The insectozyme domain(s) can be derived from any of the known insectozyme structures. can be constructed, some of which have been described by Haserotsuf and Gerlach (1988). Nature 334:585-591. ribozyme domain (s) are transcribed in a eukaryotic cell in step (1i) of the method. The foreign parts of the RNA genome construct (such as vector sequences and poly(A) tails) The assembly of the particles is described in steps (quickly) after being cut at appropriate positions within the particle. ) would guarantee that it would be possible. Ribozyme domains assemble into VLPs It may be cleaved from the RNA transcript before being assembled, or it may be cut during the assembly process. may be included in the transcript provided that it does not prevent ribozyme dome Each of the ins is located outside the 3' and 5° domains! Can be interposed Creotide sequences may be inserted between the domains of the construct. Alternatively, ribo Zyme domain(s) as shown in Figure 1. (can also be placed inside the

Filler domains do not have characteristics that do not prevent VLP formation. Any nucleotide sequence may be constructed. Preferably filler domains , (-) rhabdovirus adjacent to the 5” non-coding region of the RNA genome or Consists of a fragment derived from a part of the L protein coding region of paramyxovirus will. The filler domain is the genome to be expressed at stage (ffi) It must be of sufficient size (approximately 1000 nucleotides or more) to enable the formation of LP. will guarantee that.

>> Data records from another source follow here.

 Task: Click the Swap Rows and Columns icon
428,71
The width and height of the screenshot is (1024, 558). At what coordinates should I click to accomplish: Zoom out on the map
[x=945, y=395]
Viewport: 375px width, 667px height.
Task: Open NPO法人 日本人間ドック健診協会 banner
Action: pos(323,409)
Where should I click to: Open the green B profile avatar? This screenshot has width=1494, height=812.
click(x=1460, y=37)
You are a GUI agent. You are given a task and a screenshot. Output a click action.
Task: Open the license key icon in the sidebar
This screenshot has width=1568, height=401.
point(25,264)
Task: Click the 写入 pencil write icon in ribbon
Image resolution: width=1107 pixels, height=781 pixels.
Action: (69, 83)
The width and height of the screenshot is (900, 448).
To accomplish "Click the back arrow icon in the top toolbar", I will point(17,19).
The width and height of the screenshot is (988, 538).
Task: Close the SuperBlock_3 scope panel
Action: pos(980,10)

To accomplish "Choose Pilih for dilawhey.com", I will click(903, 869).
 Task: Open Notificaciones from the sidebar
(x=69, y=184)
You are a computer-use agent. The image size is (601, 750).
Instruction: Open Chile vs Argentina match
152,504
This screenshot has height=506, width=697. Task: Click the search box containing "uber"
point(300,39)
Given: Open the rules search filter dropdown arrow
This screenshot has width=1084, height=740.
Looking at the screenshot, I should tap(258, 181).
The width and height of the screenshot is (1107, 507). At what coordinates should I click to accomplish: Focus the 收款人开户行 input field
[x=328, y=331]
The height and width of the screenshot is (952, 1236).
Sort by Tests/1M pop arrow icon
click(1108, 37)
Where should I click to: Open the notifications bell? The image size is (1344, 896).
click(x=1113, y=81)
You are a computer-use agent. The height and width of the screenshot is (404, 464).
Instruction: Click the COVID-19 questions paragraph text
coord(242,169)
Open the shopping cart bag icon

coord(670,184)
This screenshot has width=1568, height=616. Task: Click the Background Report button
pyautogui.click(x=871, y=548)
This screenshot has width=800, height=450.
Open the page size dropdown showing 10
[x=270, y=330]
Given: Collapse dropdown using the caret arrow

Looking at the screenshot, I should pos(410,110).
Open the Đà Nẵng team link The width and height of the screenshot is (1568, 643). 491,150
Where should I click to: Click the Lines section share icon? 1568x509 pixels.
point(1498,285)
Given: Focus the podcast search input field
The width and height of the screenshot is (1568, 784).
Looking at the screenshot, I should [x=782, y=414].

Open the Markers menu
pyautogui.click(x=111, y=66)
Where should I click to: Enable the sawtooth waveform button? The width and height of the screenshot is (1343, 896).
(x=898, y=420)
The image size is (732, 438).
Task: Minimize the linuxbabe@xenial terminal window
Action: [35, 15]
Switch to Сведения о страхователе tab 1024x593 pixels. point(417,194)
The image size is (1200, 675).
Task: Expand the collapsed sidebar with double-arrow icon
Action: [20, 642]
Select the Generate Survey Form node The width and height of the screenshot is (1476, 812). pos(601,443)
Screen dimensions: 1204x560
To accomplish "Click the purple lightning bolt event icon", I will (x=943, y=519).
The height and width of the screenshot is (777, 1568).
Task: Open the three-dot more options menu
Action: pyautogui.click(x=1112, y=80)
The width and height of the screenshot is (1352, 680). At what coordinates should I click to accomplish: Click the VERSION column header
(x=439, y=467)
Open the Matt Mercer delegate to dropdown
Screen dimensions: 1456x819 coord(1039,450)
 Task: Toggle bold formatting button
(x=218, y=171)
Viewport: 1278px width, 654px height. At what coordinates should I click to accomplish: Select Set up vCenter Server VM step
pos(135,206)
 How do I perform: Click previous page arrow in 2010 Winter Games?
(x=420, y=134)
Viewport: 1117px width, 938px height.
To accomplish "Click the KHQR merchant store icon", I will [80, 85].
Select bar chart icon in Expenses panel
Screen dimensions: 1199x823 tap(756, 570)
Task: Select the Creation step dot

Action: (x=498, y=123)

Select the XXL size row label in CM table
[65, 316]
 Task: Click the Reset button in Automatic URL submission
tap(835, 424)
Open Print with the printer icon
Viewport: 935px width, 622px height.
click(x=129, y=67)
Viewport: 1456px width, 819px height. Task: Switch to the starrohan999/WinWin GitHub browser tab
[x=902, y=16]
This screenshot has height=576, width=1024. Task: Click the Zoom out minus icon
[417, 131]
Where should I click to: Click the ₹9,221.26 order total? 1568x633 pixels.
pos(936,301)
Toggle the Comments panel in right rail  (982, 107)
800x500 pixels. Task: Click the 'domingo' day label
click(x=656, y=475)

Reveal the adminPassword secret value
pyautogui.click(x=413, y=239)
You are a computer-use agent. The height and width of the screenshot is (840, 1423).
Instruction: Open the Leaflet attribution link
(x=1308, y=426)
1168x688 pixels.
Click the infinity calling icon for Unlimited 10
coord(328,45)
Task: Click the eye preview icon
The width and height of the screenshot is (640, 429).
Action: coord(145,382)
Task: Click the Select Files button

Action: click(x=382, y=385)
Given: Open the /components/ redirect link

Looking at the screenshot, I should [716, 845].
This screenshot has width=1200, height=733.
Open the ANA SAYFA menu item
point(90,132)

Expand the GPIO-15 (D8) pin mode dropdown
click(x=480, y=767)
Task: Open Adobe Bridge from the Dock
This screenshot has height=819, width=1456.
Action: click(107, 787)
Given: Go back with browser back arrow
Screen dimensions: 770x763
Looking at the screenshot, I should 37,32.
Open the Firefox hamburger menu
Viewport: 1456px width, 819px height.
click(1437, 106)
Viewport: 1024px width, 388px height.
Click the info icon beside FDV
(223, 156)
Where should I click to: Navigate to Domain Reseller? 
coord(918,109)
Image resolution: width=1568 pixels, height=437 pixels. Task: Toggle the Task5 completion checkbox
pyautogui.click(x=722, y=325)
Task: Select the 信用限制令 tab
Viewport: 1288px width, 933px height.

Specific examples of DNA constructs suitable for the formation of rabies VLPs are illustrated in Figures 3-8.

The exemplified DNA sequences are described as single-stranded molecules in the sense in which the constructs are transcribed. do. A double-stranded DNA molecule that may be required in some constructs is a second strand of anti-complementary sequence. will be incorporated.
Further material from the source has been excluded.